Isu suku, agama dan ras (SARA)
dinilai bisa jadi menjadi ‘senjata’ untuk memenangkan Pilkada pada 2018. Hal
ini mengingat hal serupa sempat terjadi di Pilkada DKI Jakarta 2017. Indikasi
soal ini pun disampaikan Badan Pengawas Pemilu (Bawaslu). Lembaga itu
menyatakan sejumlah kawasan rawan pada Pilkada Serentak 2018 antara lain adalah
Papua, Maluku dan Kalimantan Barat. Bawaslu menilai salah satu potensi kerawanan
di tiga wilayah tersebut ialah terkait penggunaan isu SARA. Direktur Eksekutif
Voxpol Center Reseach and Consulting Pangi Chaniago mengamini hal itu. Ia
menilai, isu SARA dalam Pilkada serentak 2018 masih menjadi komoditas penting
para kandidat untuk memenangkan kontestasi. Ia mengatakan, hal ini mudah untuk
membakar emosi masyarakat. “Politik identitas dan politik SARA akan tetap
dipakai di Pilkada 2018. Isu ini tetap akan dijadikan sebagai komoditas politik
dalam rangka mendulang elektoral, di semua daerah masih rawan isu ini,” ujar
Pangi saat dihubungi CNNIndonesia.com.
Menurut Pangi, penggunaan isu SARA
dalam kontestasi politik tak bisa dilepaskan dari strategi kandidat dalam
membidik perilaku pemilih masyarakat. Dalam
ilmu politik dikenal tiga jenis pemilih yang ditemukan saat pemilihan,
yakni pemilih psikologis, sosiologis, dan rasional. Pangi beranggapan
penggunaan sentimen SARA oleh kandidat ampuh diberlakukan ketika perilaku
pemilih masih bersifat sosiologis. Pemilih ini akan memilih kandidat yang
memiliki kesamaan karakter dengannya. Faktor yang melingkupi adalah kesamaan
agama, daerah asal, ras dan asal usul. Isu SARA masih memainkan peranan penting
ketika perilaku pemilih masih bersifat sosiologis. Isu politik juga akan
dipaksakan digeser ke isu umat dalam rangka menyentuh sintemen pemilih
sosiologis tren perilaku pemilih masyarakat Indonesia saat ini masih didominasi
oleh pemilih sosiologis dibandingkan pemilih yang bersifat dan rasional.

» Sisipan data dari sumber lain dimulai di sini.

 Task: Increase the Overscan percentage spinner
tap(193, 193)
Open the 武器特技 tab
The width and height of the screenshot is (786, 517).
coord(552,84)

Sementara pengamat politik Exposit Strategic Arif Sutanto mengatakan, Pilkada
DKI Jakarta awal tahun lalu dikhawatirkan menjadi preseden buruk bagi
keberlangsungan demokrasi di Pilkada serentak 2018. Pasalnya, Pilkada DKI
Jakarta telah menghadirkan politik kebencian berbasis identitas sebagai cara
untuk meraih kekuasaan. Arif khawatir hal tersebut bisa terjadi kembali di
Pilkada serentak 2018 dengan skala yang lebih besar. Kontribusi terbesar dari
Pilkada DKI Jakarta kemarin adalah lahirnya politik kebencian berbasis
identitas tampak kuat membelah masyarakat Jakarta. Saya khawatir ini menjadi
preseden buruk di 2018 dan 2019 mendatang,” ujar Arif. Kekhawatiran Arif cukup
berdasar. Pasalnya, penelitian yang dilakukan Lembaga Ilmu Pengetahuan
Indonesia (LIPI) tentang Pilkada Jakarta 2017 menunjukkan adanya peningkatan
intensitas kampanye berbasis politik identitas, khususnya agama. Hasil riset
itu menyimpulkan, adanya kapitalisasi isu agama pada Pilkada Jakarta yang
terlihat dari masifnya pengerahan massa selama kampanye dan ujaran kebencian
yang menyitir ajaran agama. Pilkada serentak 2018 disebut merupakan pemanasan
menuju Pemilu 2019. Wilayah Pulau Jawa yang memiliki potensi suara besar
menjadi ajang pertarungan yang menentukan untuk Pilpres 2019. Pilkada serentak
2018 dapat disebut sebagai pemanasan menuju Pemilu 2019. Maka, daerah-daerah di
wilayah Jawa dengan potensi suara besar menjadi pertaruhan penting yang
potensial mengundang tegangan politik.
Dalam realitas politik Indonesia, kenyataan
ini menjadi angin segar bagi para politisi. Hal ini didukung oleh sejarah
perjalanan politik Indonesia, di mana kebanyakan politisi dari lintas ideologi
seringkali mendudukkan agama sebagai strategi polical marketing. Jika
mengikuti situasi politik saat ini, ada kecenderungan aspek emosional (agama)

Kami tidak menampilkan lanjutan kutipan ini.